In January, an exhibit of her work was displayed at the Bluffton Public Library. The Le Chat Noir show was inspired, she said, by the stray and abandoned black and tuxedo cats that live in Bluffton. According to Hollingsworth, this colony consists of 15 cats and is one of several colonies in the area.

“It just so happens that the cats that I work with are mainly black and tuxedo cats. As a result, those cats have inspired the artwork,” she said.

She tries to capture the essence and unique personality of each feline through a combination of art nouveau and pop styles.

The exhibit was meant to raise awareness and interest in her organization called Feral to Fabulous. It’s not an official rescue group or nonprofit, she said, just a small group of people helping the stray cats near their homes.

Hollingsworth works with other agencies to find the cats and kittens new homes, and to get them spayed or neutered and vaccinated.

“I just see a great need and have compassion and desire to help,” she said. “I never intended to be the crazy cat lady, but there’s so much suffering out here, I could not in good conscience not do something.”

Hollingsworth was also chosen to have nine of her pieces on permanent display at the Dayton Children’s Hospital.
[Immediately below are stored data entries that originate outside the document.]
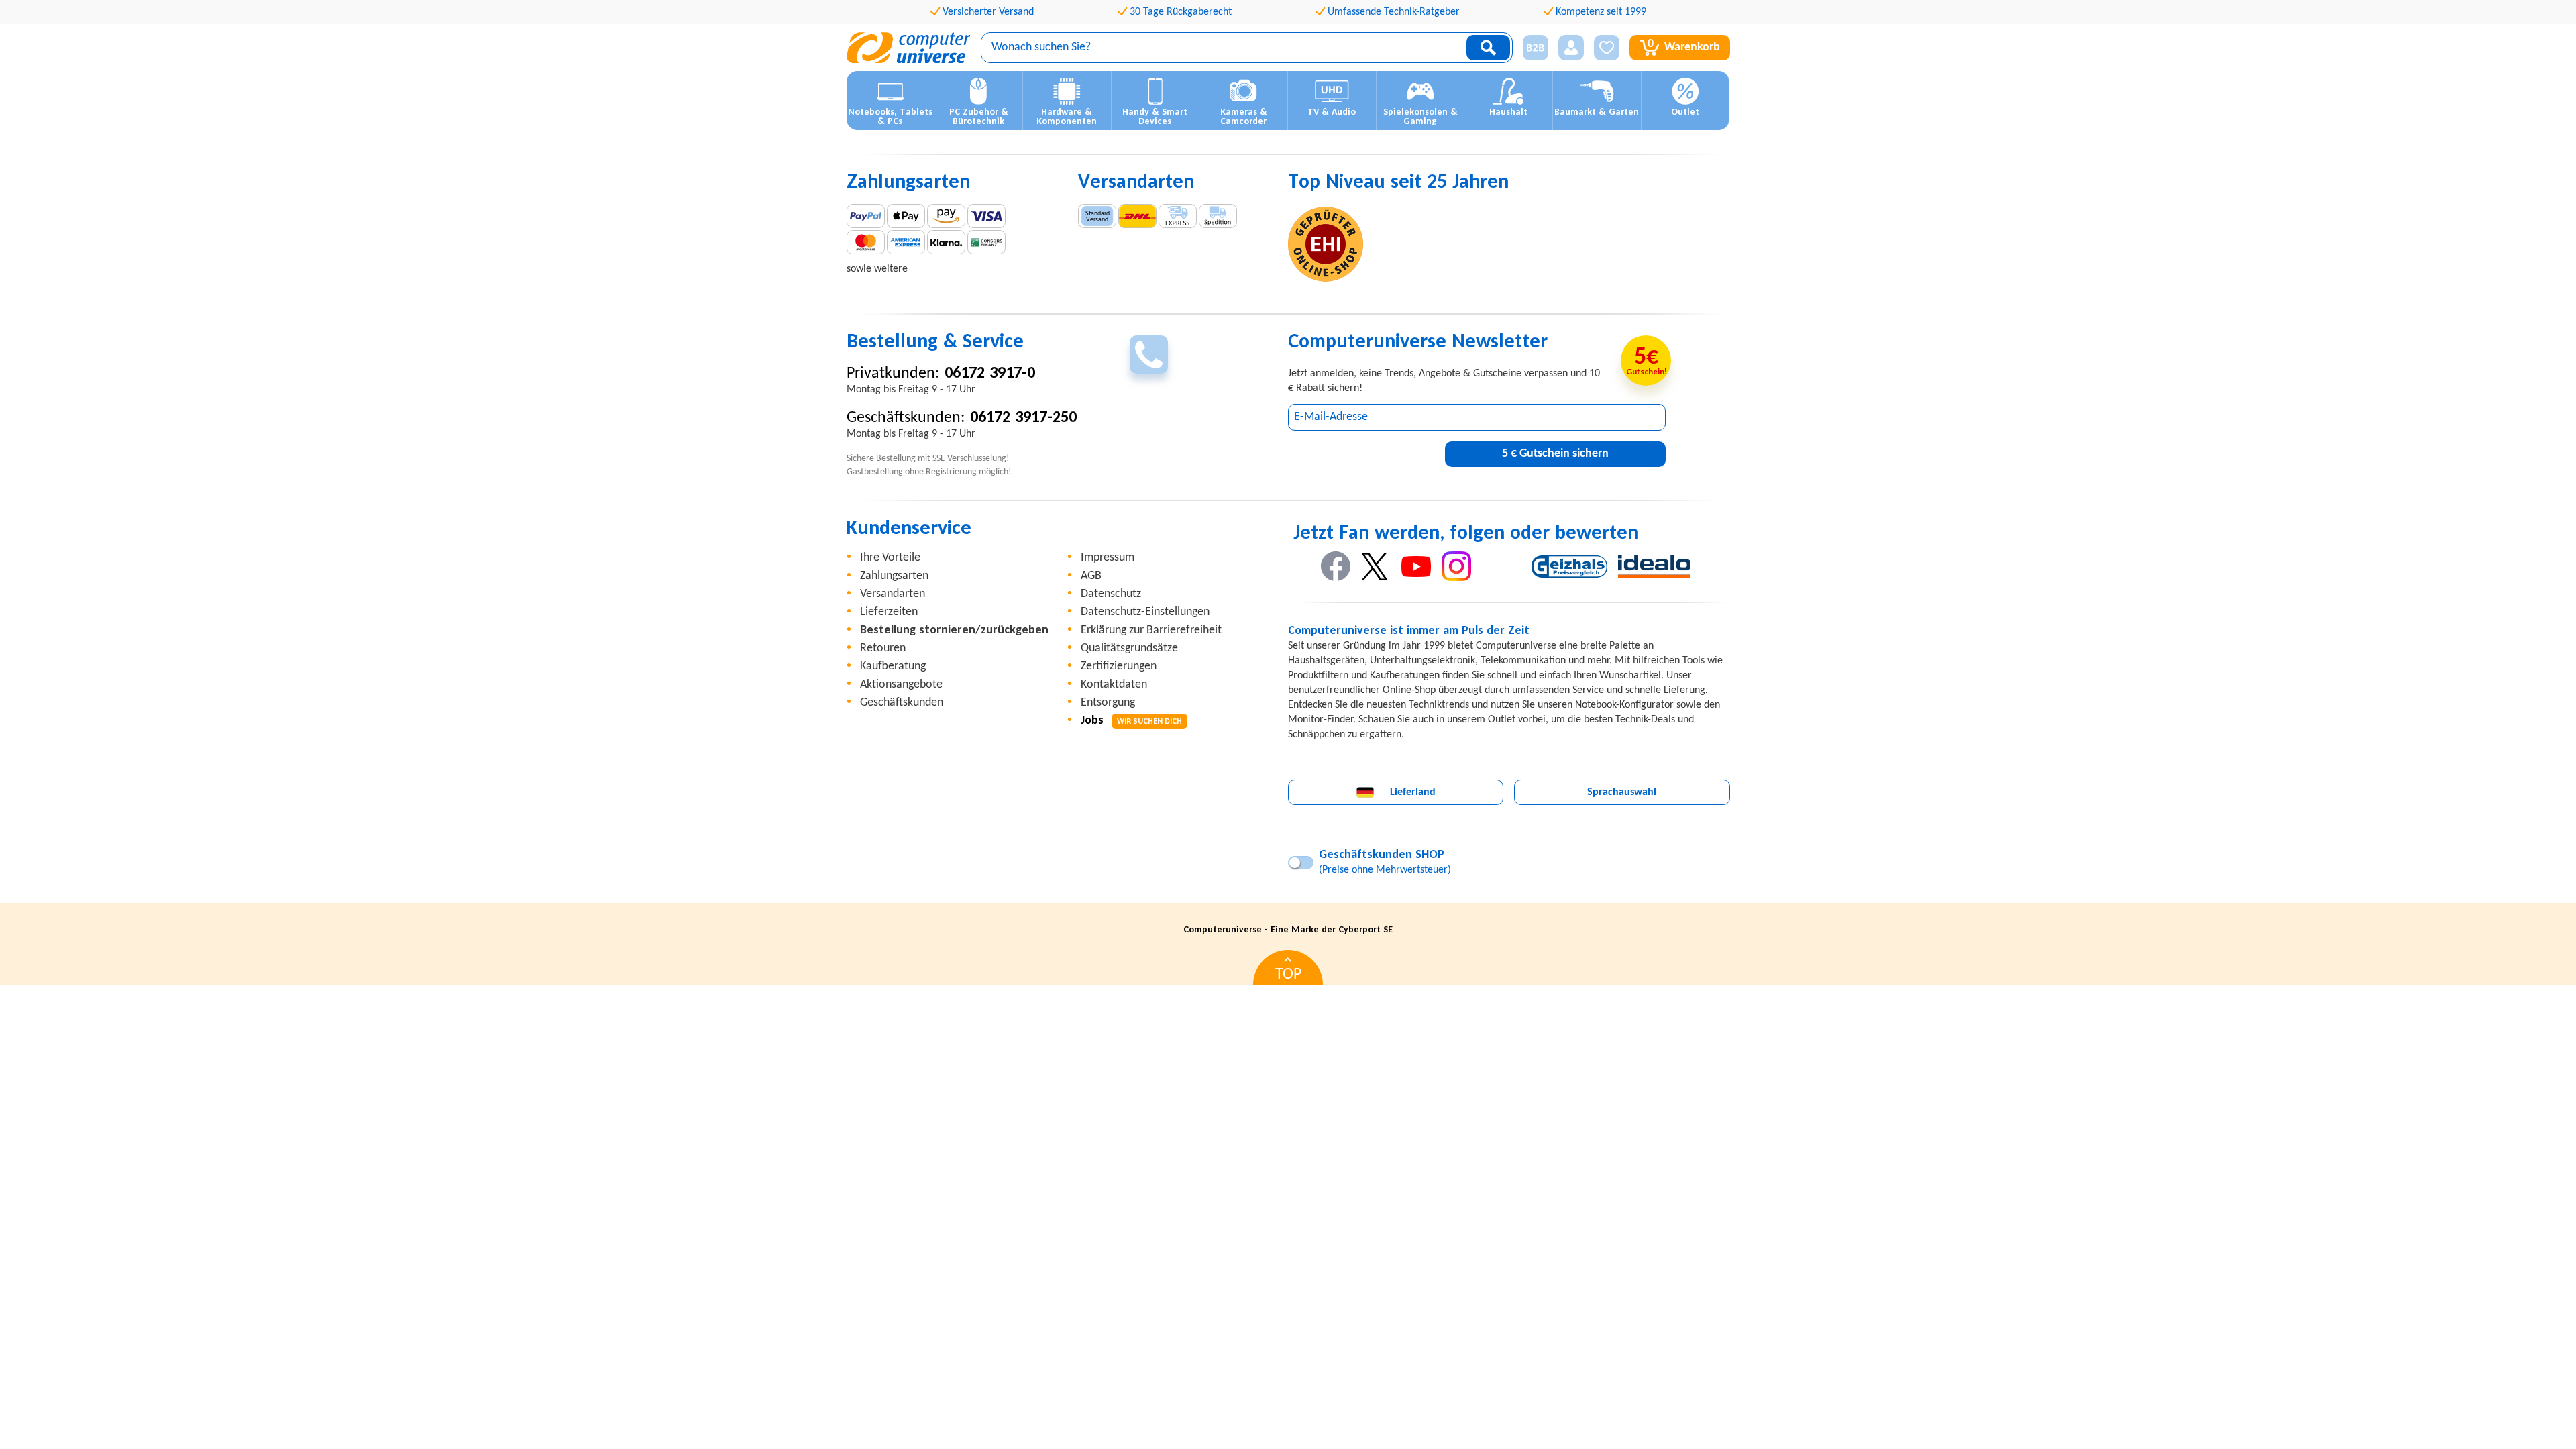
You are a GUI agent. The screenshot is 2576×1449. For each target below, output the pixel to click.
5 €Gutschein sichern (1555, 453)
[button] (1530, 48)
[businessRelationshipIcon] (1535, 47)
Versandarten (892, 594)
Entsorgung (1108, 702)
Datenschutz (1111, 594)
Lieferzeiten (889, 612)
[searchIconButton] (1488, 47)
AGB (1091, 576)
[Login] (1571, 47)
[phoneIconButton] (1149, 354)
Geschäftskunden (901, 702)
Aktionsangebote (901, 684)
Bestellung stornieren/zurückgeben (954, 630)
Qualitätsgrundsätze (1129, 648)
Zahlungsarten (894, 576)
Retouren (883, 648)
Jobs (1131, 720)
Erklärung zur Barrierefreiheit (1151, 630)
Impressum (1107, 557)
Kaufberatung (893, 666)
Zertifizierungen (1119, 666)
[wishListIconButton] (1606, 47)
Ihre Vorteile (890, 557)
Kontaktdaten (1114, 684)
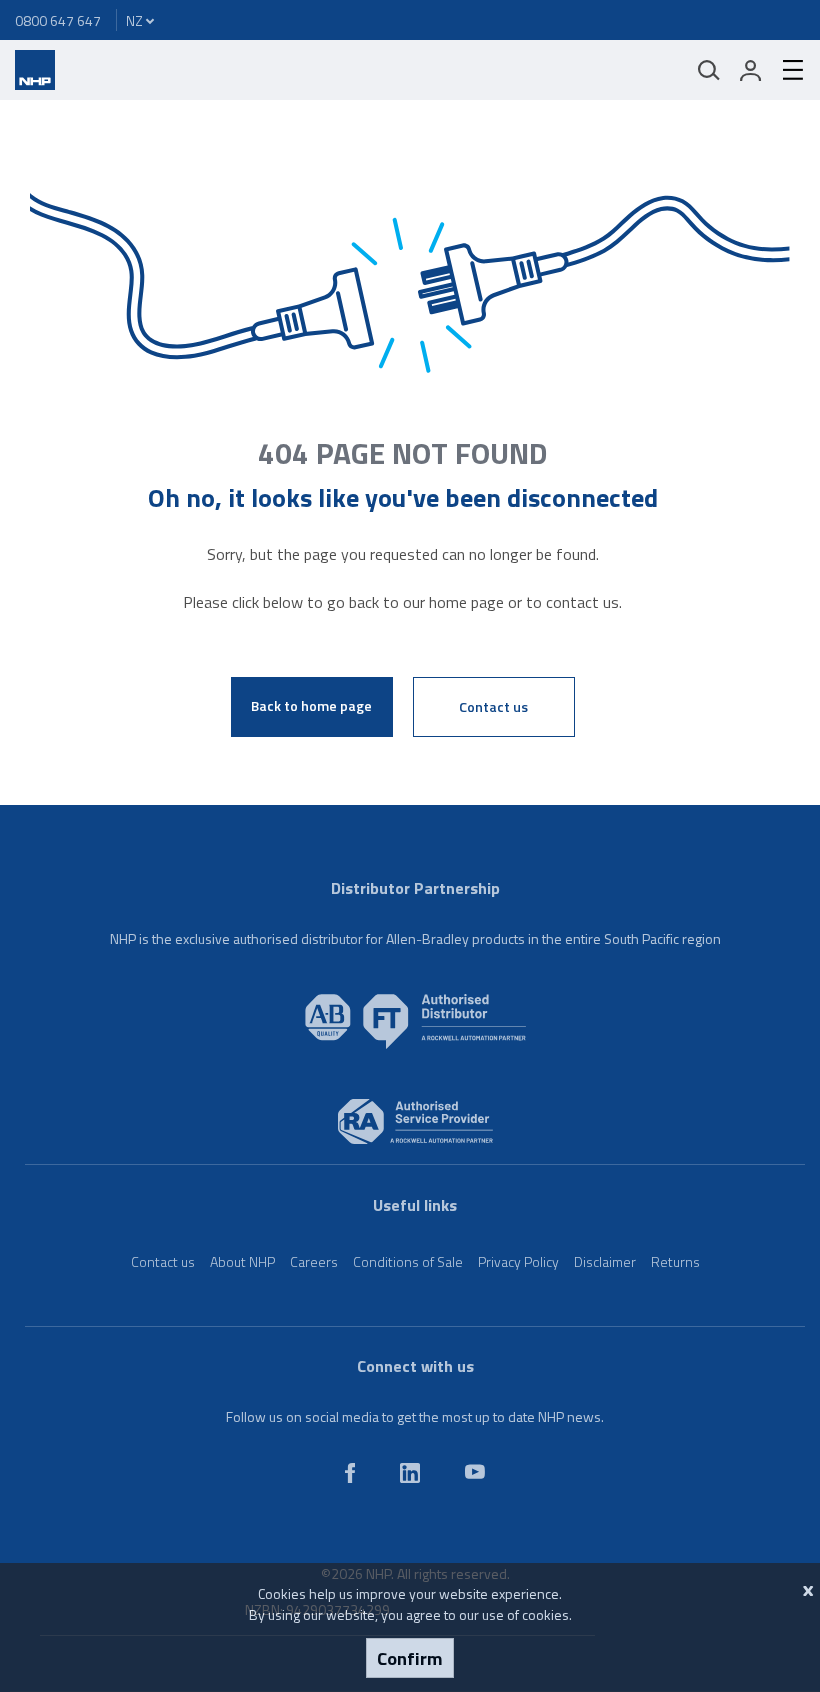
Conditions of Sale (408, 1261)
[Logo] (35, 84)
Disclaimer (605, 1261)
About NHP (242, 1261)
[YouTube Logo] (475, 1473)
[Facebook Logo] (350, 1477)
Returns (675, 1261)
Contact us (493, 706)
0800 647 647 (58, 20)
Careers (314, 1261)
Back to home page (311, 705)
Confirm (410, 1658)
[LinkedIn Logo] (410, 1477)
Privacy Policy (518, 1261)
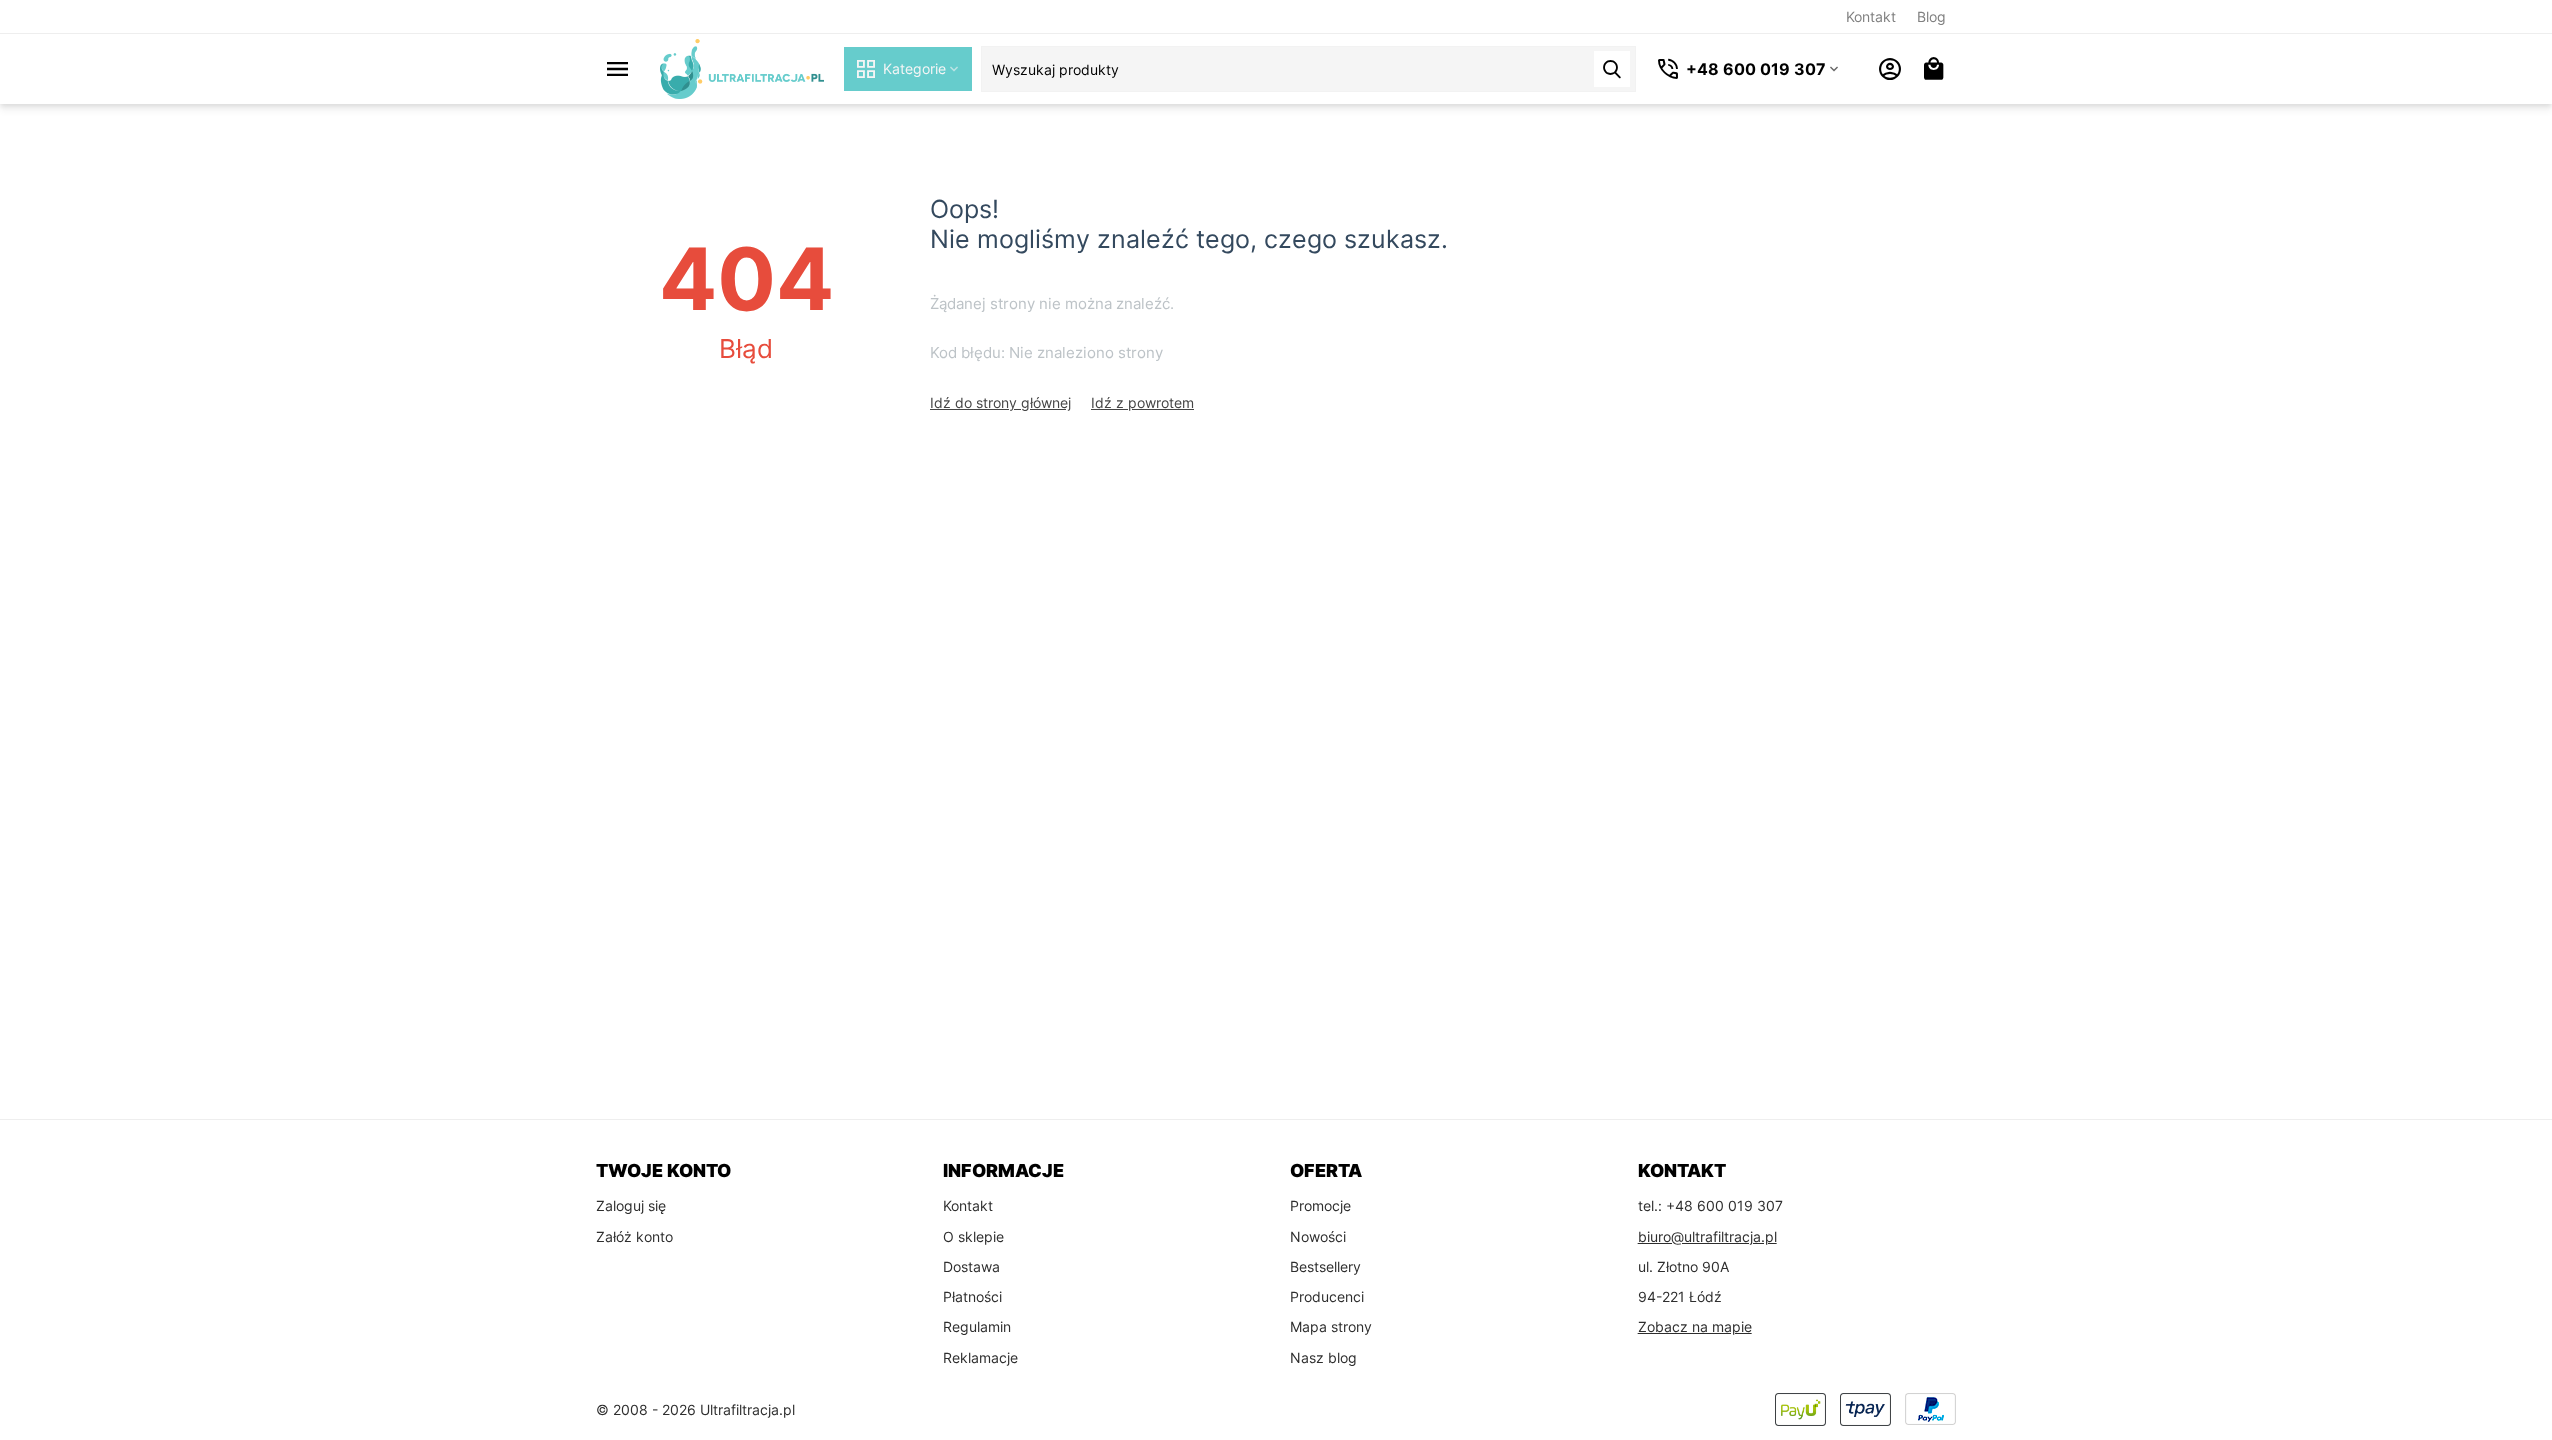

The artwork follows the “Things that Fly” theme.

She created three sets of three pieces, each of which depict a dragonfly, a bee and a butterfly. The pieces are embellished with hundreds of crystals.

“When you walk by, it’s just these little fairy types of light,” she said.

Hollingsworth believes her art is just one more way she’s helping others.

“My life has never truly been my own,” she said. “It has always been, how can whatever I’m doing translate into something that benefits other people, either through healing or through upliftment and encouragement. It’s just who I’ve always been.”